** Written request **
Rewrite the material from the line with "This screenshot has width=1120, height=922." through the end of the material, requests included, and adjust every coordinate in the answers by adding -17. Leave the pictures out.

** Entries on target coordinates **
- - -

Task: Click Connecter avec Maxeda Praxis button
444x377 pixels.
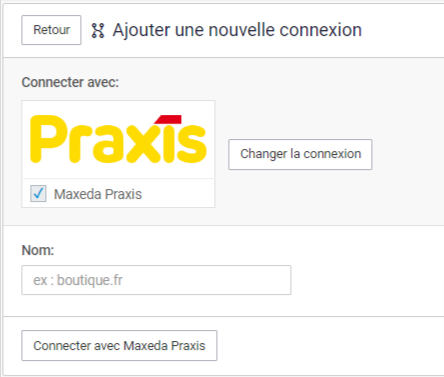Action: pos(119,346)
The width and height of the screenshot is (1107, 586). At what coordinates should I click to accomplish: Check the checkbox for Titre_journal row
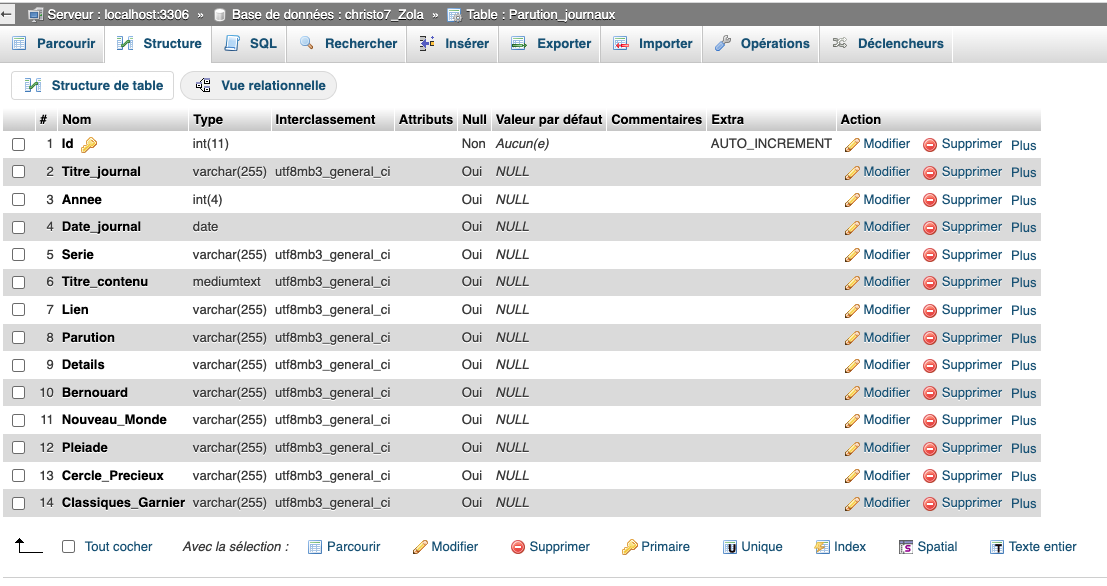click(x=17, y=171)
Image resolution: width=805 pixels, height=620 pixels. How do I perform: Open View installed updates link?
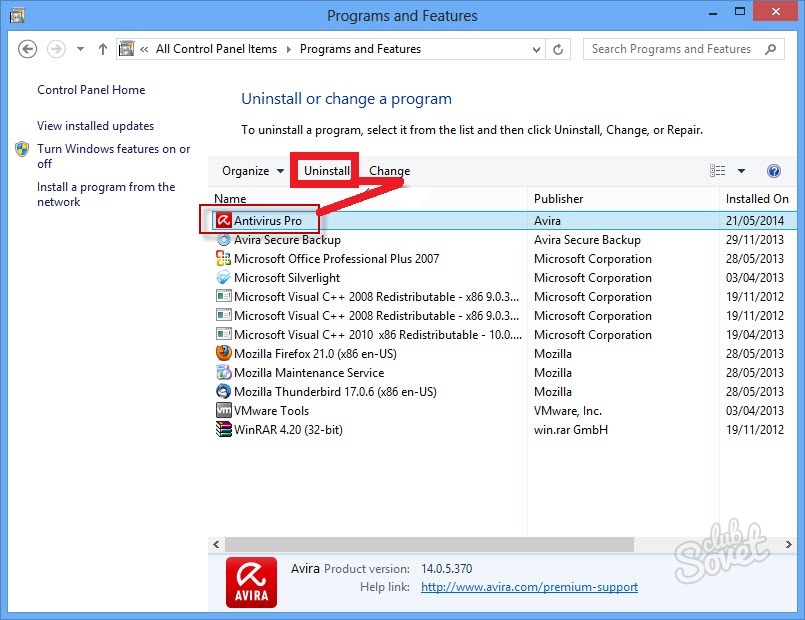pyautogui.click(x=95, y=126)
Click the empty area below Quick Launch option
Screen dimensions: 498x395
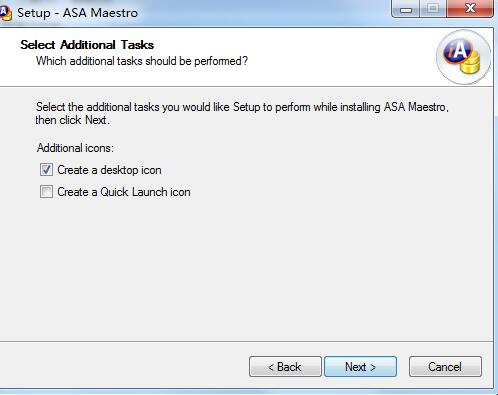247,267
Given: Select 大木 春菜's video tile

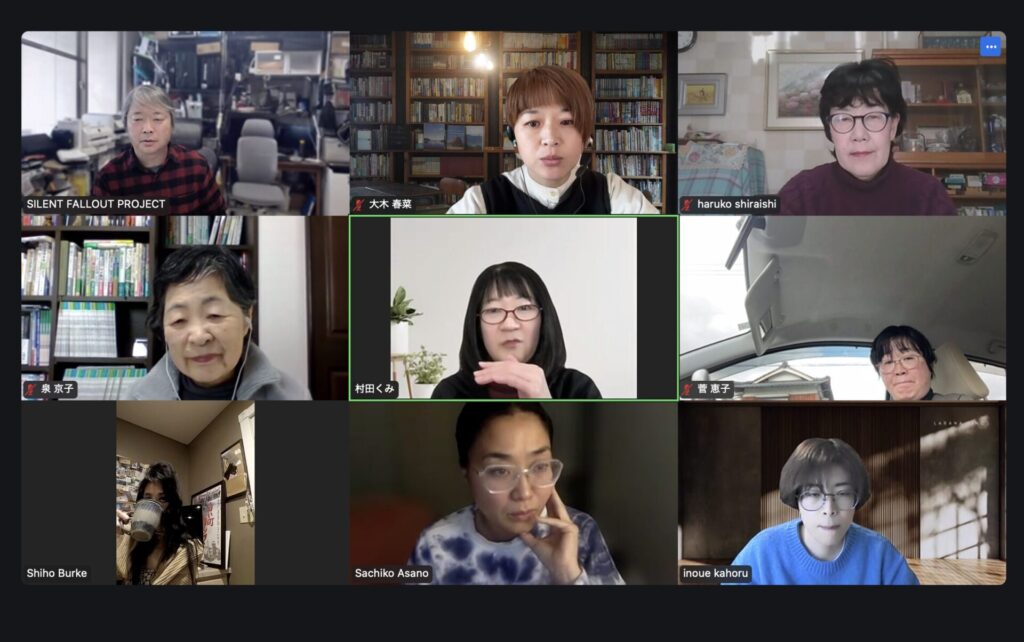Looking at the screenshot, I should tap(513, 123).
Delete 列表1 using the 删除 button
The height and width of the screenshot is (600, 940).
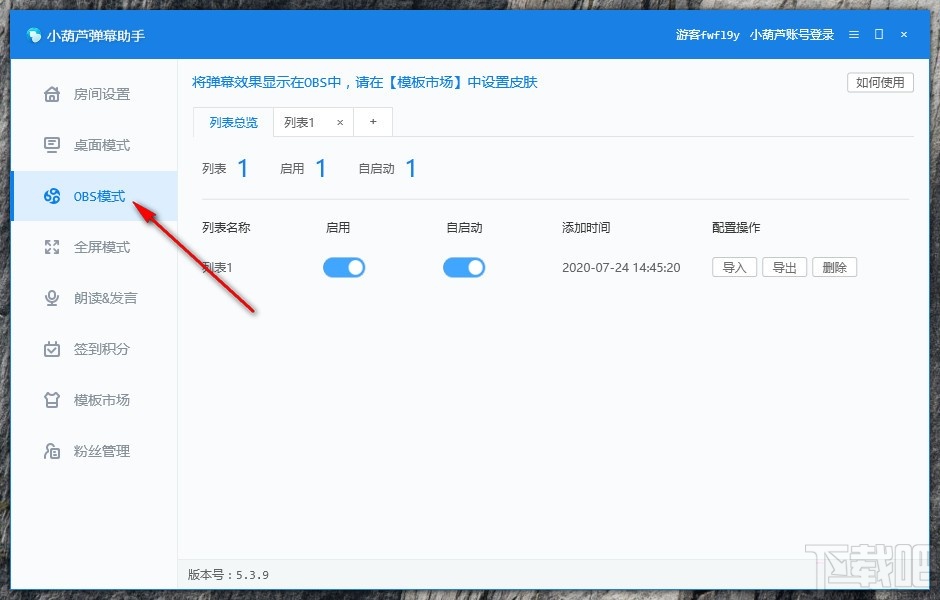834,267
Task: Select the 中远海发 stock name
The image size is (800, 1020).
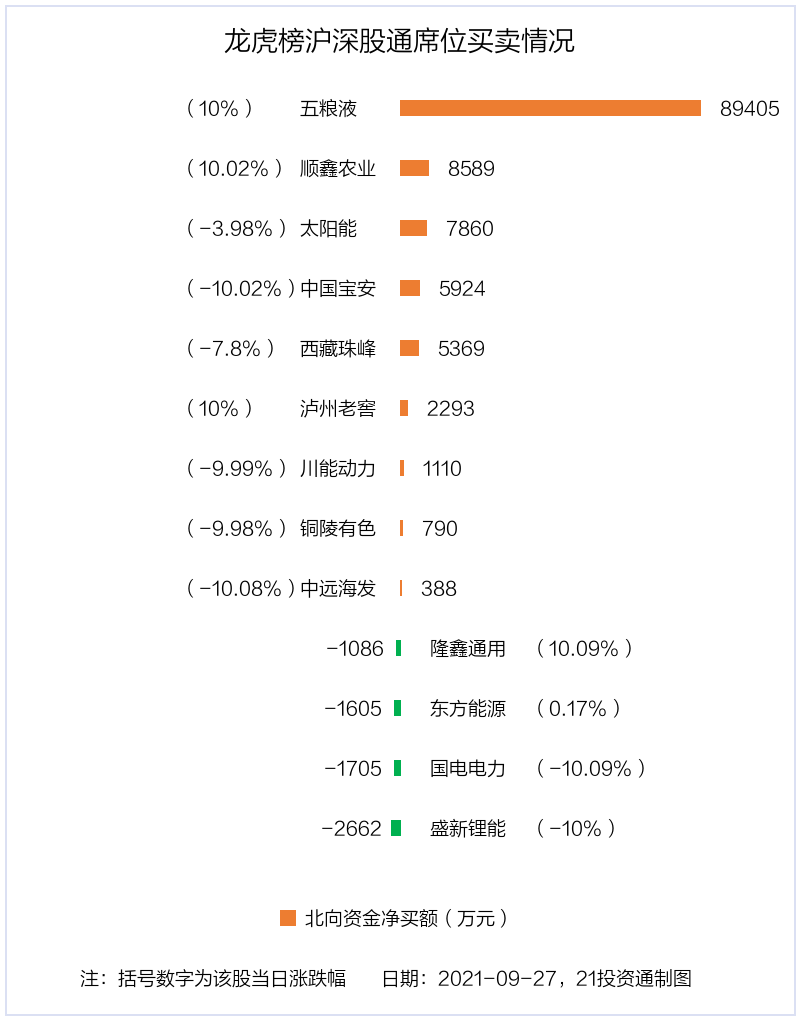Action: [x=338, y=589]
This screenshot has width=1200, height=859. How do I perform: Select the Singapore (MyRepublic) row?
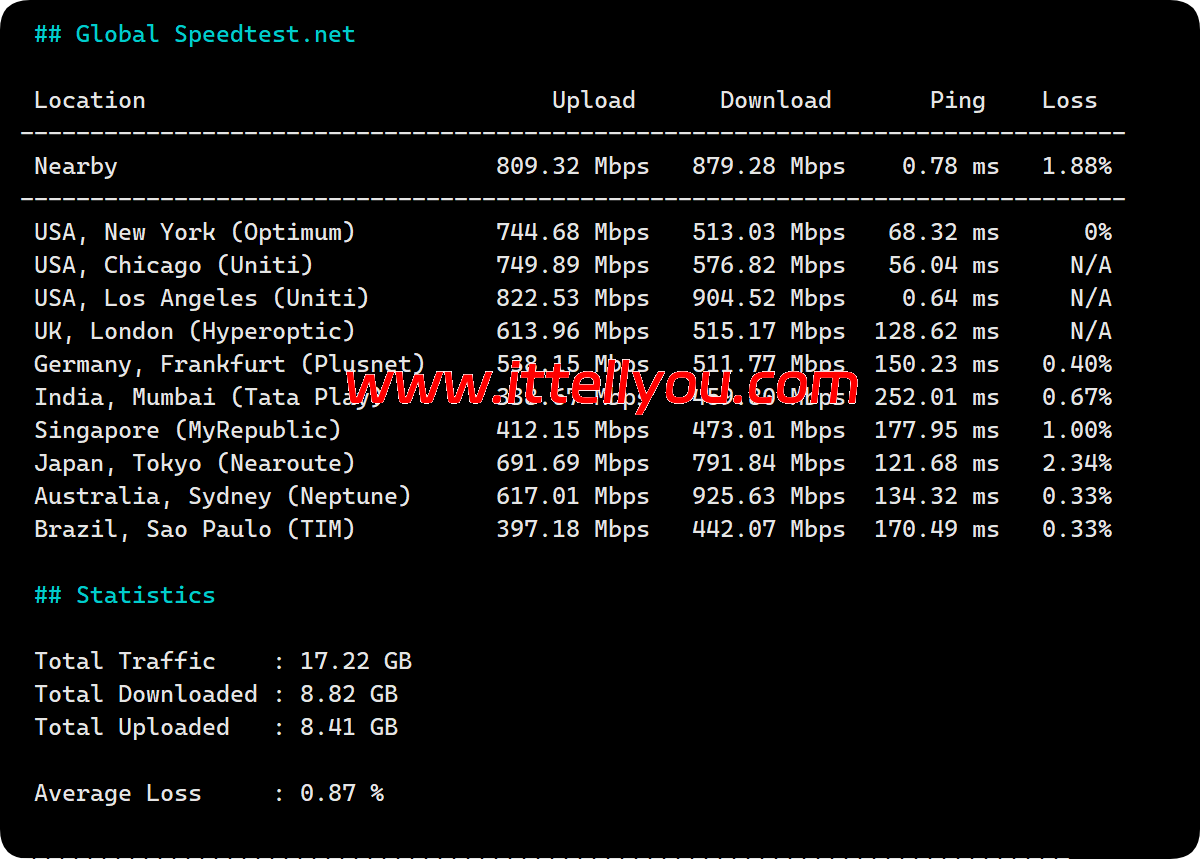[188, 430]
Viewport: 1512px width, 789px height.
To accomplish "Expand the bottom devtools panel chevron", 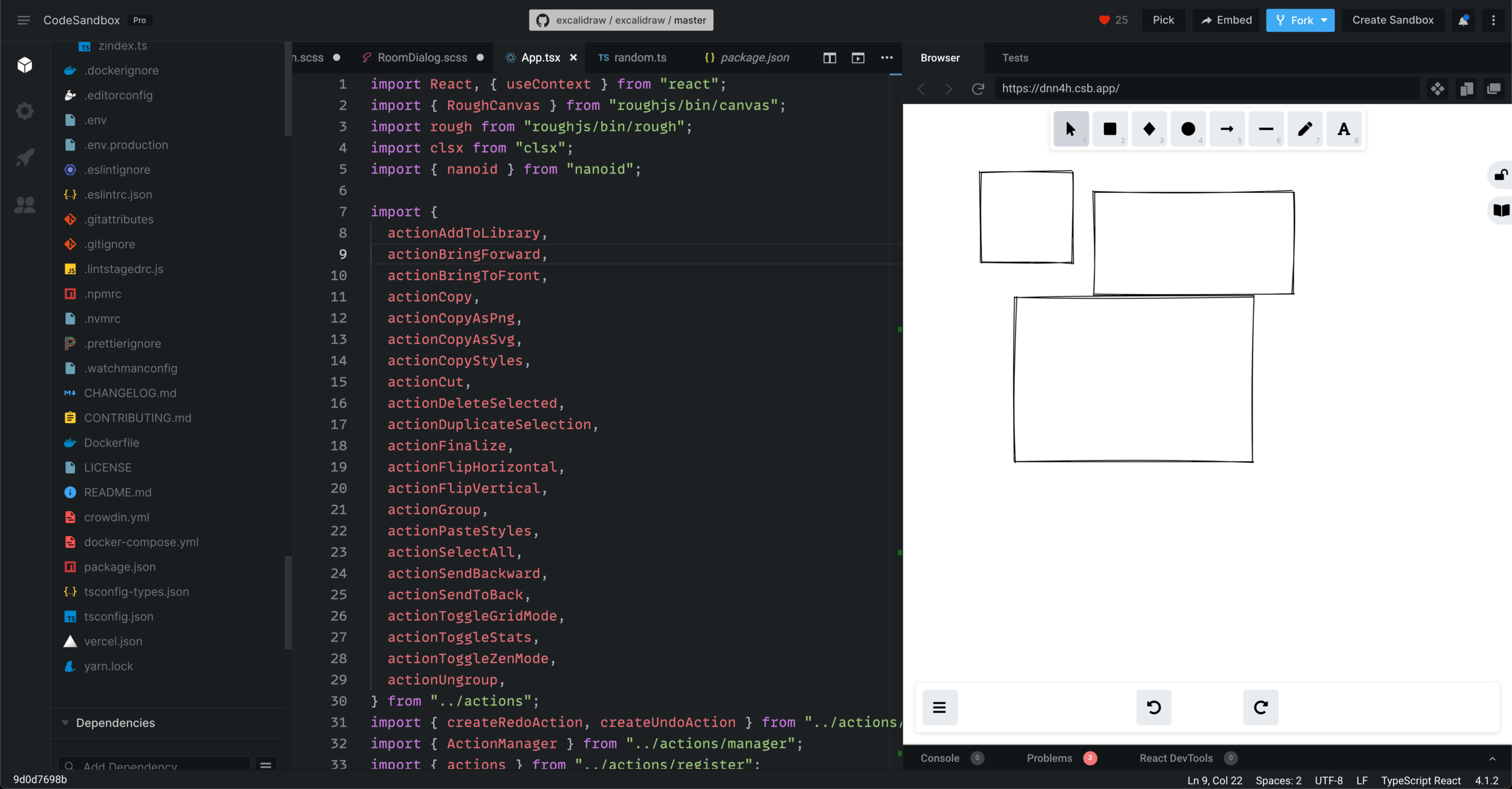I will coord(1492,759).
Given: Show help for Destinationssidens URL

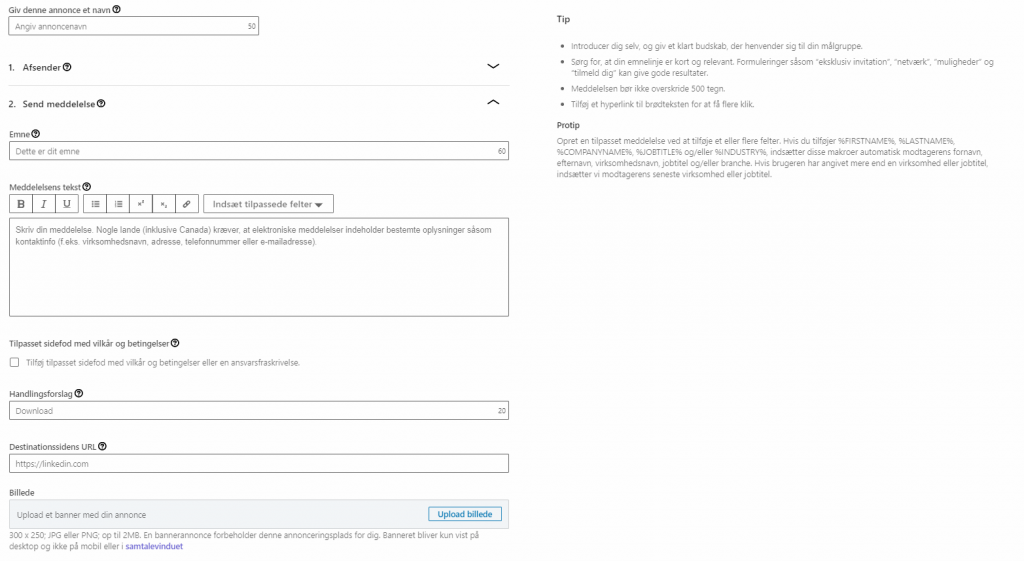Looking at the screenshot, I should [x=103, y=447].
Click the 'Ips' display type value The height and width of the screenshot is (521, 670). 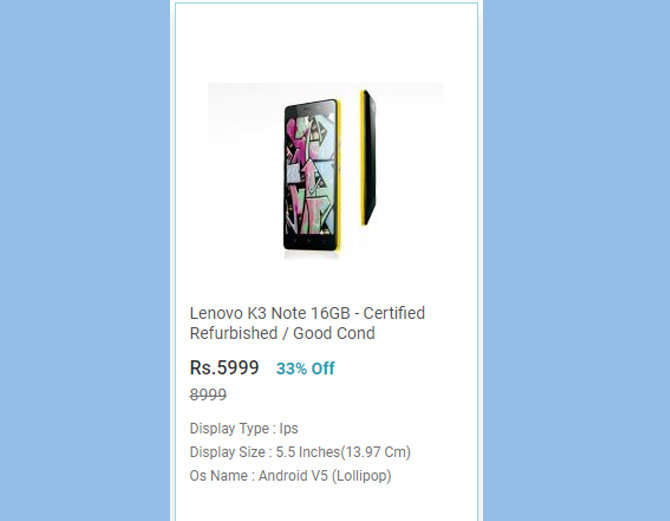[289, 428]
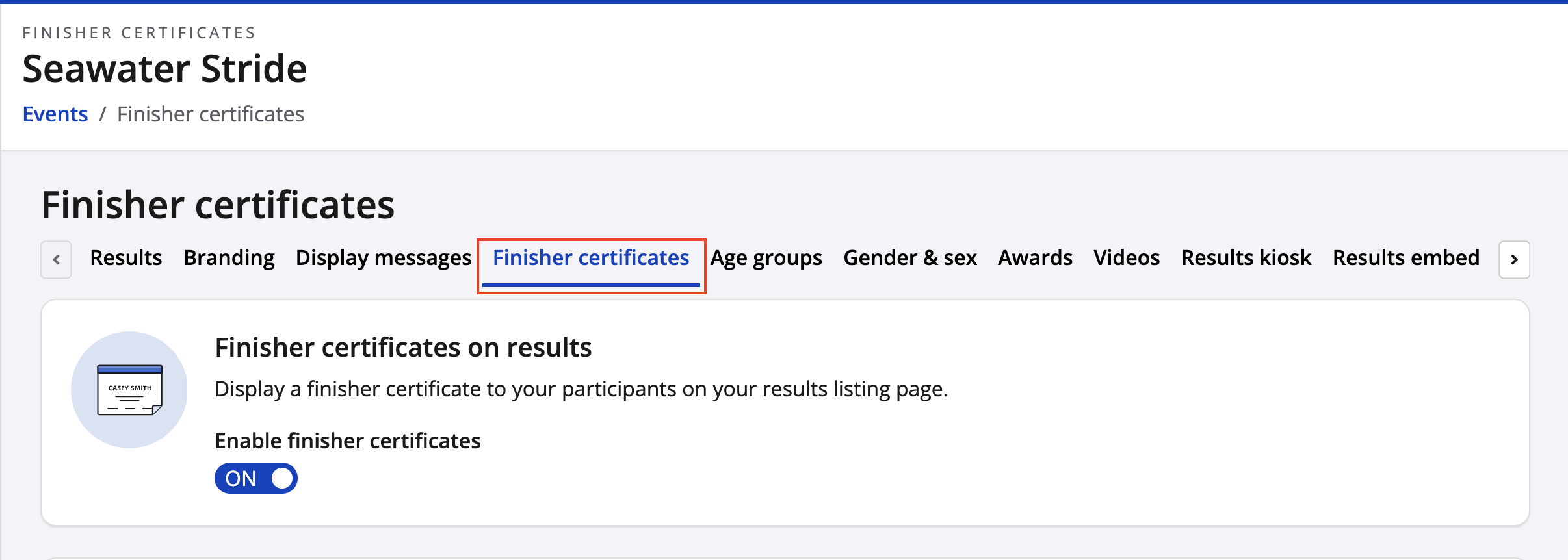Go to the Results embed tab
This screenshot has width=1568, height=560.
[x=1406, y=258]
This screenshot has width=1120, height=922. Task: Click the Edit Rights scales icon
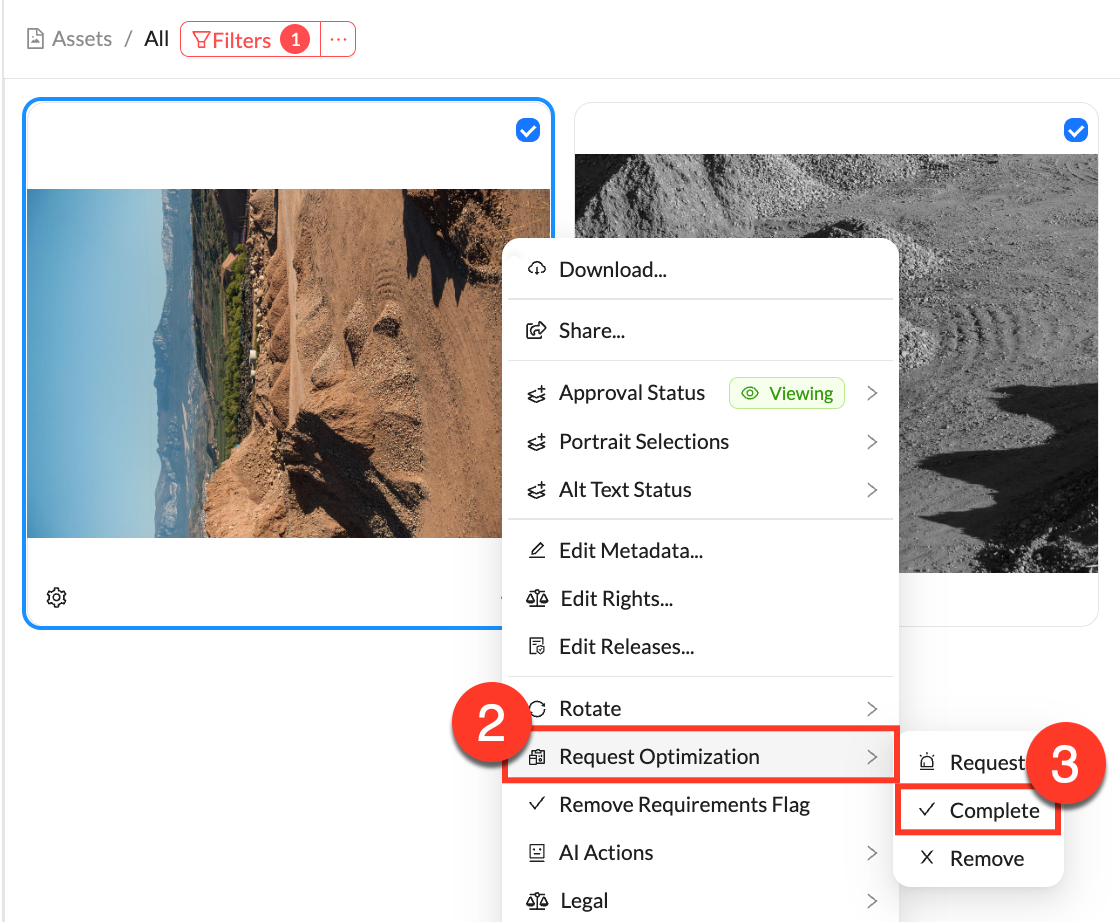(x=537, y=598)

- - -

** Task output **
This screenshot has width=1120, height=922. Task: Click the Edit Rights scales icon
(x=520, y=581)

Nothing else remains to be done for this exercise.